• **Text shown**
──────────

Snorting Smarties: Danger re-invented

1923
Smarties are a popular Halloween candy. Now they are popular to be snorted amongst teenagers. Photo by: Parker Winget
Smarties are a popular candy to eat. Now they are popular to snort among teenagers. (Photo by Parker Winget)

Parents are used to telling toddlers not to put candy up their nose, but apparently they need to tell their teenagers the same thing.

The fad of snorting Smarties, the popular candy, is sweeping the country’s middle schools and causing health issues for young teenagers. Many kids are snorting Smarties to feel cool, be different or just show off to their friends.

“I did it because I was one of those people that did anything I was challenged to do. I wanted to be crazy,” said Mitch Cizmas, a freshman from Las Vegas. “The feeling was all a mind thing. I just felt like I was cool, so it made me feel like I actually did something. But it did nothing.”

Middle schoolers are crushing up Smarties and snorting lines of it just like people snort cocaine. But instead of a high, it provides a pain in the nasal cavities, and for some a bloody nose.

“I got quite a long bloody nose every time,” said Porter Hanna, a sophomore from Montana studying exercise science. He snorted Smarties multiple times when guys on his sports teams told him it would be fun. “It’s a dumb copy of drugs that doesn’t do anything.”

Several BYU students have tried snorting Smarties, and many did not have the sugar rush promised them by friends.

“It felt like you had a lot of crap up your nose and you just wanted to sneeze it all out,” said Anna Allred, a freshman English major from Idaho. “I never did it again; it hurt too bad. And I didn’t get the sensation my friends said I would.”

This fad came to national attention in early January when a school district in Rhode Island sent notes home to parents. The note warned them of the fad that was sweeping their schools and being promoted through YouTube videos and explained the possible side effects.

Side effects can include pain, infections, chronic coughing, bleeding, asthma and even death, in extreme cases, according to Shari Gordon, a registered nurse from South Jordan. In rare cases, maggots will feed off the sugar dust that remains in the nose, she said.

──────────

• **Explore the material**
- 1) In the article on snorting Smarties, why did Mitch Cizmas say he snorted Smarties? Answer in one to three sentences.
- 2) Do these statements agree with the article on snorting Smarties? Answer yes or no for each, and quote the words from the article that decide it.
(a) The fad came to national attention after a school district in Rhode Island sent notes home to parents.
(b) Porter Hanna is a freshman from Las Vegas.
(c) Snorting Smarties gives users a high similar to cocaine.
- 3) Translate this sentence from the article on snorting Smarties into Spanish: "Parents are used to telling toddlers not to put candy up their nose, but apparently they need to tell their teenagers the same thing."

• **Data excerpt**
──────────

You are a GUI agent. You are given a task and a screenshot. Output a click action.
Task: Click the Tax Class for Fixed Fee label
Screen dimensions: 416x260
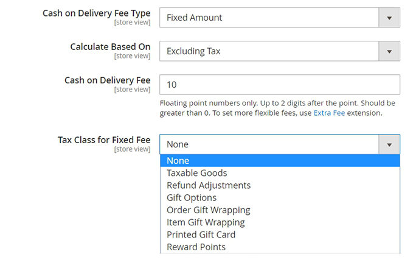pos(104,140)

──────────

• **Responses by item number**
- 1) He said he did it because he was one of those people who did anything he was challenged to do, and he wanted to be crazy.

- 2)
(a) Yes: "This fad came to national attention in early January when a school district in Rhode Island sent notes home to parents."
(b) No: "said Porter Hanna, a sophomore from Montana studying exercise science."
(c) No: "But instead of a high, it provides a pain in the nasal cavities, and for some a bloody nose."

- 3) Los padres están acostumbrados a decirles a los niños pequeños que no se metan dulces en la nariz, pero al parecer necesitan decirles lo mismo a sus hijos adolescentes.